> [Text shown]:
________________________

Re: [KERNEL] Re: [KERNEL] Re: [KERNEL] Re: [KERNEL] Re: Kernel 4.3 breaks security in systems using capabilities

From: Serge E. Hallyn
Date: Thu Nov 05 2015 - 17:08:49 EST

On Thu, Nov 05, 2015 at 11:01:07AM -0800, Andy Lutomirski wrote:
> On Thu, Nov 5, 2015 at 9:48 AM, Klaus Ethgen <Klaus+lkml@xxxxxxxxx> wrote:
> > Hash: SHA512
> >
> > Am Do den 5. Nov 2015 um 18:34 schrieb Serge E. Hallyn:
> >> > Am Do den 5. Nov 2015 um 17:15 schrieb Serge E. Hallyn:
> >> > > I think if you follow your idea to its logical conclusions, you end
> >> > > up wanting set SECURE_ALL_BITS | SECURE_ALL_LOCKS, which will include
> >> > > SECURE_NO_CAP_AMBIENT_RAISE, disabling ambient capabilities.
> >> >
> >> > That I did miss out and seems to be the solution for the problem. So
> >> > adding cap_secure_all_bits,cap_secure_all_locks=ep to every binary that
> >> > gets other caps should solve it?
> >>
> >> No that doesn't work, you have to use prctl to set those bits. If you
> >> can get your system to be fully rootless, you can have init or initramfs
> >> do this for you. It'll mean that root and setuid-root binaries have no
> >> automatic privileges beside owning host (proc/sys) files.
> >
> > So this is not helping much. But for me it is at least an idea to how to
> > have abient capabilities _and_ full control for admin. It would be an
> > un-capability but at least would allow the admin to change the
> > behaviour.
> >
> > Another one, that would be much better would be something like
> > cap_ambient_cap capability to explicitly allow the use of ambient
> > capabilities.

________________________

> [Dataset section]:
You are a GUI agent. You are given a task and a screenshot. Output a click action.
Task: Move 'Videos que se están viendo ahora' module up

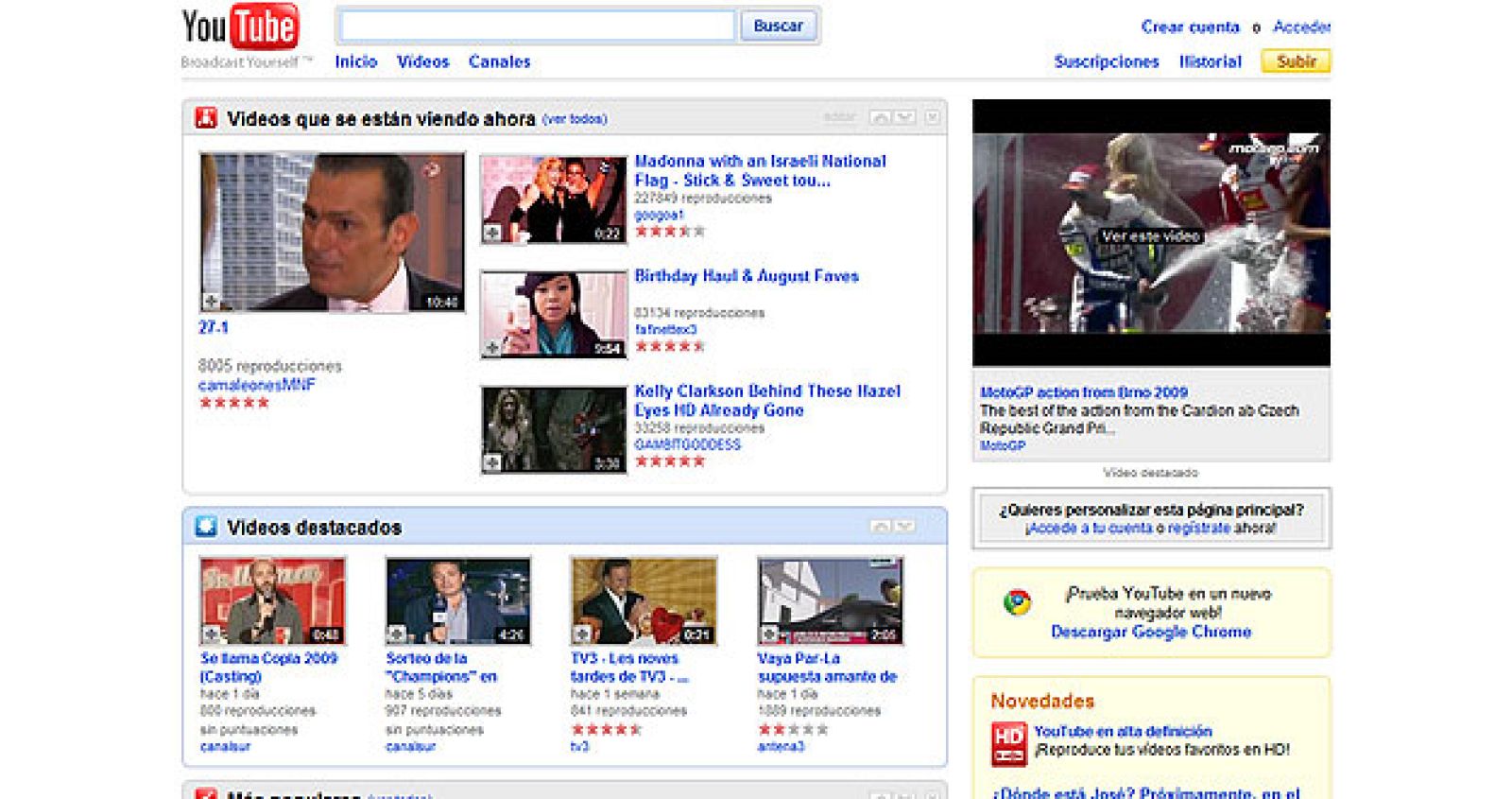click(x=880, y=117)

________________________

> [Task instructions]:
1. Answer these from the kernel mailing-list message:
(a) Who sent it, and on what date?
(b) What must be used to set the secure bits?
(c) What capability name is proposed to explicitly allow the use of ambient capabilities?
2. Restate more briefly the paragraph of the kernel mailing-list message that begins "No that doesn't work, you have to use prctl", keeping its main facts.
3. Reproduce the stretch of the kernel mailing-list message from "Re: [KERNEL] Re: [KERNEL] Re: [KERNEL]" through "disabling ambient capabilities.".
Rely on the kernel mailing-list message alone.

> [Exercise responses]:
1.
(a) Serge E. Hallyn, on Thu Nov 05 2015.
(b) prctl.
(c) cap_ambient_cap.

2. Adding them to binaries won't work; those bits must be set with prctl. On a fully rootless system, init or initramfs can set them, leaving root and setuid-root binaries with no automatic privileges beyond owning host (proc/sys) files.

3.
Re: [KERNEL] Re: [KERNEL] Re: [KERNEL] Re: [KERNEL] Re: Kernel 4.3 breaks security in systems using capabilities

From: Serge E. Hallyn
Date: Thu Nov 05 2015 - 17:08:49 EST

On Thu, Nov 05, 2015 at 11:01:07AM -0800, Andy Lutomirski wrote:
> On Thu, Nov 5, 2015 at 9:48 AM, Klaus Ethgen <Klaus+lkml@xxxxxxxxx> wrote:
> > Hash: SHA512
> >
> > Am Do den 5. Nov 2015 um 18:34 schrieb Serge E. Hallyn:
> >> > Am Do den 5. Nov 2015 um 17:15 schrieb Serge E. Hallyn:
> >> > > I think if you follow your idea to its logical conclusions, you end
> >> > > up wanting set SECURE_ALL_BITS | SECURE_ALL_LOCKS, which will include
> >> > > SECURE_NO_CAP_AMBIENT_RAISE, disabling ambient capabilities.